**Records to use**.

<<<<

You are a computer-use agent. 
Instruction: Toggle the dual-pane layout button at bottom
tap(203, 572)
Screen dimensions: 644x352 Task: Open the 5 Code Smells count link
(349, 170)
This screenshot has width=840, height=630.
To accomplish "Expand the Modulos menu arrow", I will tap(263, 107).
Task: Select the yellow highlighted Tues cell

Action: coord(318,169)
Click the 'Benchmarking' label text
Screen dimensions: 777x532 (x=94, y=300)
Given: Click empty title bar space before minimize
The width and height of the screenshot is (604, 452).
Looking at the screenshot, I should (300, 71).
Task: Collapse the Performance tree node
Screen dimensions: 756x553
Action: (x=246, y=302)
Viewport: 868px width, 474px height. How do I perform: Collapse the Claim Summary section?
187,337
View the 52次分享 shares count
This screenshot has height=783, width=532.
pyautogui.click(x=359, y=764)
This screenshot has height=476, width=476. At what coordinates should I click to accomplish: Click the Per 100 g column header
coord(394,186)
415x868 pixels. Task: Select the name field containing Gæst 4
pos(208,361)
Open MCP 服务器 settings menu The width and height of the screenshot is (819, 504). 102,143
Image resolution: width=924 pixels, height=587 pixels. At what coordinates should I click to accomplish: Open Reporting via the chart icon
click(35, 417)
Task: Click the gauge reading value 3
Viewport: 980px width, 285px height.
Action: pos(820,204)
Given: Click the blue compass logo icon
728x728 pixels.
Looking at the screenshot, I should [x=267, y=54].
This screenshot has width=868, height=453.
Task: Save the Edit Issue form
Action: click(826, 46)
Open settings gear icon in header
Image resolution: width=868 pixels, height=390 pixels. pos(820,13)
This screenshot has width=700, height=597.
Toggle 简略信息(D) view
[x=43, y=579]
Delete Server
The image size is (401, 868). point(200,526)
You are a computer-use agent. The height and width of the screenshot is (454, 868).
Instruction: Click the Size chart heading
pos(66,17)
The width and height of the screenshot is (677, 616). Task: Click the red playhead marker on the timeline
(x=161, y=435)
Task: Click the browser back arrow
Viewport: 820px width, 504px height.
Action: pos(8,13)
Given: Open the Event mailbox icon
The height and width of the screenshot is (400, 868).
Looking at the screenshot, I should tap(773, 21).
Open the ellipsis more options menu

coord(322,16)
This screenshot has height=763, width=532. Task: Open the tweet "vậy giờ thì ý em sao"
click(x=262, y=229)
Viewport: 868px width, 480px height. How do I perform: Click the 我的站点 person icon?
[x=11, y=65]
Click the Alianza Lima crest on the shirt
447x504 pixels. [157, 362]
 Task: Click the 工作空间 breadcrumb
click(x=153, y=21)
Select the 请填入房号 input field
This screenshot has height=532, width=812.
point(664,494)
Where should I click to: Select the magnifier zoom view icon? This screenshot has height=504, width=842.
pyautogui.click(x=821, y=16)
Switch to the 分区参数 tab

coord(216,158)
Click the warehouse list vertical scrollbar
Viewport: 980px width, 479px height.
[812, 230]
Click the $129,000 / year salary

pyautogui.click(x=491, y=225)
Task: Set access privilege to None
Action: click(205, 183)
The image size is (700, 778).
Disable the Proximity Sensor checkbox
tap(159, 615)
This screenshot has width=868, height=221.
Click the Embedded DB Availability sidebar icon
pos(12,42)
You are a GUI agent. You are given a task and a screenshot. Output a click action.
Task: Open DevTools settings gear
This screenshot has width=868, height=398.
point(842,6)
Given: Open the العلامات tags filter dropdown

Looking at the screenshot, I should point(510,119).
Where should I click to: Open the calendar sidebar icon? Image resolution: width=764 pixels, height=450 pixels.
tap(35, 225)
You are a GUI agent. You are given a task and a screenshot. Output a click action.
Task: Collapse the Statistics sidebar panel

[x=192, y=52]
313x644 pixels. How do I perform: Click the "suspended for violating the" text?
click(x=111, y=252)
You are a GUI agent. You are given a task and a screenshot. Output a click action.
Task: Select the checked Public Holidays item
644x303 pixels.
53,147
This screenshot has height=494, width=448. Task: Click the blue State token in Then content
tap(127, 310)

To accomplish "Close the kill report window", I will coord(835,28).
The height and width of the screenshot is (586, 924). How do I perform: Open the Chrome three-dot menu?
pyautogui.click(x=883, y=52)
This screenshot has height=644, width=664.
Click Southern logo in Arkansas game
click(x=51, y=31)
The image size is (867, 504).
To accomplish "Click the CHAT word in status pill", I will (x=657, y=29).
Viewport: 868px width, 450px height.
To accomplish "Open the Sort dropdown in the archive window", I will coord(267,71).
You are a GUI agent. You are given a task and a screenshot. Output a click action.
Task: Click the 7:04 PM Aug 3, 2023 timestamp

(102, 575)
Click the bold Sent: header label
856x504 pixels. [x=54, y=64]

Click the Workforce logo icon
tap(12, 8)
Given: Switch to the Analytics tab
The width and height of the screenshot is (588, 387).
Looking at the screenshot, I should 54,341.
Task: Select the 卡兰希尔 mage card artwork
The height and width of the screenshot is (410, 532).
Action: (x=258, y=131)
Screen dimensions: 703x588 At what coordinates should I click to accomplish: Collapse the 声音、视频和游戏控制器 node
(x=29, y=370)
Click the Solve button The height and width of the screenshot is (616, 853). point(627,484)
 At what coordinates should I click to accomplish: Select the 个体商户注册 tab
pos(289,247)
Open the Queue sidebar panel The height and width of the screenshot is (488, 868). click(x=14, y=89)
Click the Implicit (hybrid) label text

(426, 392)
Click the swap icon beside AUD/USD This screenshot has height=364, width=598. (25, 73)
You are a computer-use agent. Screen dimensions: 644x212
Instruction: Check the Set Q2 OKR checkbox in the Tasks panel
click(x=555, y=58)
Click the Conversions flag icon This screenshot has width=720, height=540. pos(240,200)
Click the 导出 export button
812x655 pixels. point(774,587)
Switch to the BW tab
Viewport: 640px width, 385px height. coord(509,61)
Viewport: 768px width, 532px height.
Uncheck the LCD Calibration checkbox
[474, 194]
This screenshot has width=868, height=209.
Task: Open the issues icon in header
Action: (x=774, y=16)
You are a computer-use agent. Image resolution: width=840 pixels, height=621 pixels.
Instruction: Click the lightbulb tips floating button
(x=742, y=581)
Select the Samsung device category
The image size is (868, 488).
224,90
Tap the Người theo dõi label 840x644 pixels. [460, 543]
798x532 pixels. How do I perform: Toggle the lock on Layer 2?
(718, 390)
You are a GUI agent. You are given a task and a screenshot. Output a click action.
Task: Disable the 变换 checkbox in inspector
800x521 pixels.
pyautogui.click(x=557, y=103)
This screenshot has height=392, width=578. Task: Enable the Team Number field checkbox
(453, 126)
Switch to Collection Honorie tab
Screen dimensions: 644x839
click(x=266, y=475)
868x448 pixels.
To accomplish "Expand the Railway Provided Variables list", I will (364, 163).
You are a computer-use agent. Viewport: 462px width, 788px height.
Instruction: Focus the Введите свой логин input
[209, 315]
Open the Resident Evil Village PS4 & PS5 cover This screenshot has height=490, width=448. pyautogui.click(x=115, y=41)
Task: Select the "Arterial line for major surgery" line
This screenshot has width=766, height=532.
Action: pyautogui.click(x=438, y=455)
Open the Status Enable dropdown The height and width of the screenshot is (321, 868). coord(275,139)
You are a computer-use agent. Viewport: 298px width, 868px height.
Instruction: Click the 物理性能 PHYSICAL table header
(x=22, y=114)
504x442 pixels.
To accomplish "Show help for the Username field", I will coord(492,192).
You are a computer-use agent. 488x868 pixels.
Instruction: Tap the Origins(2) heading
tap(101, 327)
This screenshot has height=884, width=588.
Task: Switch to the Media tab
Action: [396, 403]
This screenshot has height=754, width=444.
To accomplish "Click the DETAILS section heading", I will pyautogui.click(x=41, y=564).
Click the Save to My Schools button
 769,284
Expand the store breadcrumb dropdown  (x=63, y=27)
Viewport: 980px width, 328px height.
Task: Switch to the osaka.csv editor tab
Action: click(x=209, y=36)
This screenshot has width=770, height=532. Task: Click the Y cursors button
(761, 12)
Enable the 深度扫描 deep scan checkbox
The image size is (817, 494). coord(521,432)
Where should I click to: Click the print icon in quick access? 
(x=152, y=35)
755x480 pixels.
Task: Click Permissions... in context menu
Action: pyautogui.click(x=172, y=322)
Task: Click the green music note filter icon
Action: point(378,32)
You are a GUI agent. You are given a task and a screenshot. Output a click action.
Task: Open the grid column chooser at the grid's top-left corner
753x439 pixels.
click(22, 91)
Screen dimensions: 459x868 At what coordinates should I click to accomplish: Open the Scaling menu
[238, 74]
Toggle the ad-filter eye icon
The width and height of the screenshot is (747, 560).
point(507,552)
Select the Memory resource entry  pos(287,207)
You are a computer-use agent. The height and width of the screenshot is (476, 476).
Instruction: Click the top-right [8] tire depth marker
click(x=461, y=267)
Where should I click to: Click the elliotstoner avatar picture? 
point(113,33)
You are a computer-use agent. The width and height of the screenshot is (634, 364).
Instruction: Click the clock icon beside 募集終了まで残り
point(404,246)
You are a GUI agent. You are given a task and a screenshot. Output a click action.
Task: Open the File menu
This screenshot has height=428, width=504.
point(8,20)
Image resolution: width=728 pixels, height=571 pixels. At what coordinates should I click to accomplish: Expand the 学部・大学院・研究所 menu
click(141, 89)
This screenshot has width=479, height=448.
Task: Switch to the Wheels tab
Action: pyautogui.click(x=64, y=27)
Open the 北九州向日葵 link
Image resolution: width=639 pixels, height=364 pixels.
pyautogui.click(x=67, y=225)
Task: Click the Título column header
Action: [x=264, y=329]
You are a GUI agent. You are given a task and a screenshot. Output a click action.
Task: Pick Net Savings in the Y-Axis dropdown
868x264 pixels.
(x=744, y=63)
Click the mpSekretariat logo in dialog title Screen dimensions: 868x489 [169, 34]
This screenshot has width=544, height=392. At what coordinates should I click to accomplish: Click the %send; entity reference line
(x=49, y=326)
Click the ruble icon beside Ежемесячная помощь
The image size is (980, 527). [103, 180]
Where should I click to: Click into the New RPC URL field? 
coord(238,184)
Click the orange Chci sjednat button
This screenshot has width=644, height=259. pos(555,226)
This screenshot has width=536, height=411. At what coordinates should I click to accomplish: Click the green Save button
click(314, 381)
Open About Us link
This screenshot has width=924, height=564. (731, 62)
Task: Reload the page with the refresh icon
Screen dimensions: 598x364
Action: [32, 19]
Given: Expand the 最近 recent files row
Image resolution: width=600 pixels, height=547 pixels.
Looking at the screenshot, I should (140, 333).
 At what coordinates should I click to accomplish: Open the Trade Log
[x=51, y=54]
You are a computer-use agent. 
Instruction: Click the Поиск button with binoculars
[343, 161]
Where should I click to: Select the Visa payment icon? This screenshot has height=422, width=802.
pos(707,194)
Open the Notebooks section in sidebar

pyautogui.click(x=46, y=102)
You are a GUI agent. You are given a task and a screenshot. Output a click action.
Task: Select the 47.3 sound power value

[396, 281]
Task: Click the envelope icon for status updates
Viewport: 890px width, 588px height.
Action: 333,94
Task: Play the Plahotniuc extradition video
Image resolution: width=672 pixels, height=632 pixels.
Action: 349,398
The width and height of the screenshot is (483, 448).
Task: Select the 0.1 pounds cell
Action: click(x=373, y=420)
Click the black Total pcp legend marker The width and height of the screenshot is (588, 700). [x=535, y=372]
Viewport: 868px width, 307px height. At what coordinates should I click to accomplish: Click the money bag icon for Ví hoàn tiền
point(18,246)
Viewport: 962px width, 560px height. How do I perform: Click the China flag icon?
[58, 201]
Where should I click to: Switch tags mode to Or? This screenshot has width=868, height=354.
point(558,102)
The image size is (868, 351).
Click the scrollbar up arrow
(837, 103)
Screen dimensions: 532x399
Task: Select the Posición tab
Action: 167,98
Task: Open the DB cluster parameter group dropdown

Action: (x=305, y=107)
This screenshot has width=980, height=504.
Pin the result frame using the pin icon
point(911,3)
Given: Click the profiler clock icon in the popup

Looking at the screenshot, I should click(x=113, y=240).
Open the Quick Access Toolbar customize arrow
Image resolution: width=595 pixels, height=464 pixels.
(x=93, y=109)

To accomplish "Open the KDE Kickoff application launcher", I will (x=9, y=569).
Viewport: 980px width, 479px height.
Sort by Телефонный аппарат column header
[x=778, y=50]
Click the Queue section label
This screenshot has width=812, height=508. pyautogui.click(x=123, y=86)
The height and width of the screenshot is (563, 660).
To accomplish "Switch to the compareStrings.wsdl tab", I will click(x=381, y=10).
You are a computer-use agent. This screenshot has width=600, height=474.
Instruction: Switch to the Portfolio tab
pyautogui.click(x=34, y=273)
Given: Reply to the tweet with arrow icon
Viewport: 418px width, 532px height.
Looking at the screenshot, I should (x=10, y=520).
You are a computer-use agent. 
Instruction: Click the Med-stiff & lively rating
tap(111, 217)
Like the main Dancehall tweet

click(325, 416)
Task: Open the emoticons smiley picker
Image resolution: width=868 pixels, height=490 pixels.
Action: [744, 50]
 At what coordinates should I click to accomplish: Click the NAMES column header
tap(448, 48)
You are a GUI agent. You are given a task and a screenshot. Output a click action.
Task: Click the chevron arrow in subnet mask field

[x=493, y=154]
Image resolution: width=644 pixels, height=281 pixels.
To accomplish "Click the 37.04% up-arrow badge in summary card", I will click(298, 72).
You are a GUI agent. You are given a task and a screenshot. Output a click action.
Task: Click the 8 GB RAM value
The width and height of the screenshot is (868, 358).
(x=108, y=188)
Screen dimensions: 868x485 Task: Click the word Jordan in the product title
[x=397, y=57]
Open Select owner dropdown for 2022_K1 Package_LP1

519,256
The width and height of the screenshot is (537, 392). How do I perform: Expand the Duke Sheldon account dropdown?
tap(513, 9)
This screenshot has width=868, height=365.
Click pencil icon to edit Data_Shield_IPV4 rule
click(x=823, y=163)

>>>>

**Exercise brief**.
Your task is to find each line in the entries that contains the string "card" and copy it.

**Task response**.
Task: Select the 卡兰希尔 mage card artwork
To accomplish "Click the 37.04% up-arrow badge in summary card", I will click(298, 72).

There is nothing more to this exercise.